Re: [PATCH net-next] net: ag71xx: disable napi interrupts during probe

From: Rosen Penev
Date: Thu Aug 29 2024 - 13:46:56 EST


On Wed, Aug 28, 2024 at 2:05 PM Jacob Keller <jacob.e.keller@xxxxxxxxx> wrote:
>
>
>
> On 8/28/2024 1:41 PM, Rosen Penev wrote:
> > From: Sven Eckelmann <sven@xxxxxxxxxxxxx>
> >
> > ag71xx_probe is registering ag71xx_interrupt as handler for gmac0/gmac1
> > interrupts. The handler is trying to use napi_schedule to handle the
> > processing of packets. But the netif_napi_add for this device is
> > called a lot later in ag71xx_probe.
> >
> > It can therefore happen that a still running gmac0/gmac1 is triggering the
> > interrupt handler with a bit from AG71XX_INT_POLL set in
> > AG71XX_REG_INT_STATUS. The handler will then call napi_schedule and the
> > napi code will crash the system because the ag->napi is not yet
> > initialized.
> >
> > The gmcc0/gmac1 must be brought in a state in which it doesn't signal a
> > AG71XX_INT_POLL related status bits as interrupt before registering the
> > interrupt handler. ag71xx_hw_start will take care of re-initializing the
> > AG71XX_REG_INT_ENABLE.
> >
> > Signed-off-by: Sven Eckelmann <sven@xxxxxxxxxxxxx>
> > Signed-off-by: Rosen Penev <rosenp@xxxxxxxxx>
> > ---
>
> The description reads like a bug fix, so I would expect this to be
> targeted to net and have a Fixes tag indicating what commit introduced
> the issue, maybe:
>
> Fixes: d51b6ce441d3 ("net: ethernet: add ag71xx driver")
>
> The change seems reasonable to me otherwise.
OTOH there are currently no dual GMAC users upstream.
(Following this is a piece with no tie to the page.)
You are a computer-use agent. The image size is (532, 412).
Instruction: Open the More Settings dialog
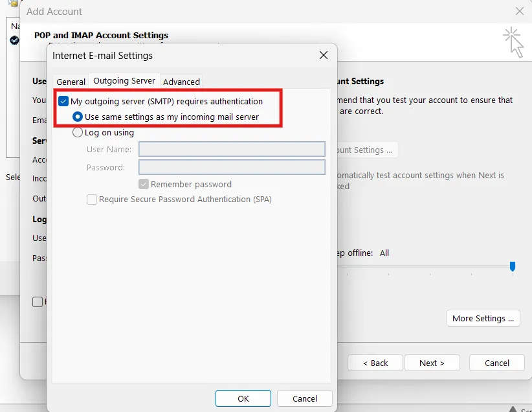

Just single.

>
> > drivers/net/ethernet/atheros/ag71xx.c | 6 ++++++
> > 1 file changed, 6 insertions(+)
> >
> > diff --git a/drivers/net/ethernet/atheros/ag71xx.c b/drivers/net/ethernet/atheros/ag71xx.c
> > index 0674a042e8d3..435c4b19acdd 100644
> > --- a/drivers/net/ethernet/atheros/ag71xx.c
> > +++ b/drivers/net/ethernet/atheros/ag71xx.c
> > @@ -1855,6 +1855,12 @@ static int ag71xx_probe(struct platform_device *pdev)
> > if (!ag->mac_base)
> > return -ENOMEM;
> >
> > + /* ensure that HW is in manual polling mode before interrupts are
> > + * activated. Otherwise ag71xx_interrupt might call napi_schedule
> > + * before it is initialized by netif_napi_add.
> > + */
> > + ag71xx_int_disable(ag, AG71XX_INT_POLL);
> > +
> > ndev->irq = platform_get_irq(pdev, 0);
> > err = devm_request_irq(&pdev->dev, ndev->irq, ag71xx_interrupt,
> > 0x0, dev_name(&pdev->dev), ndev);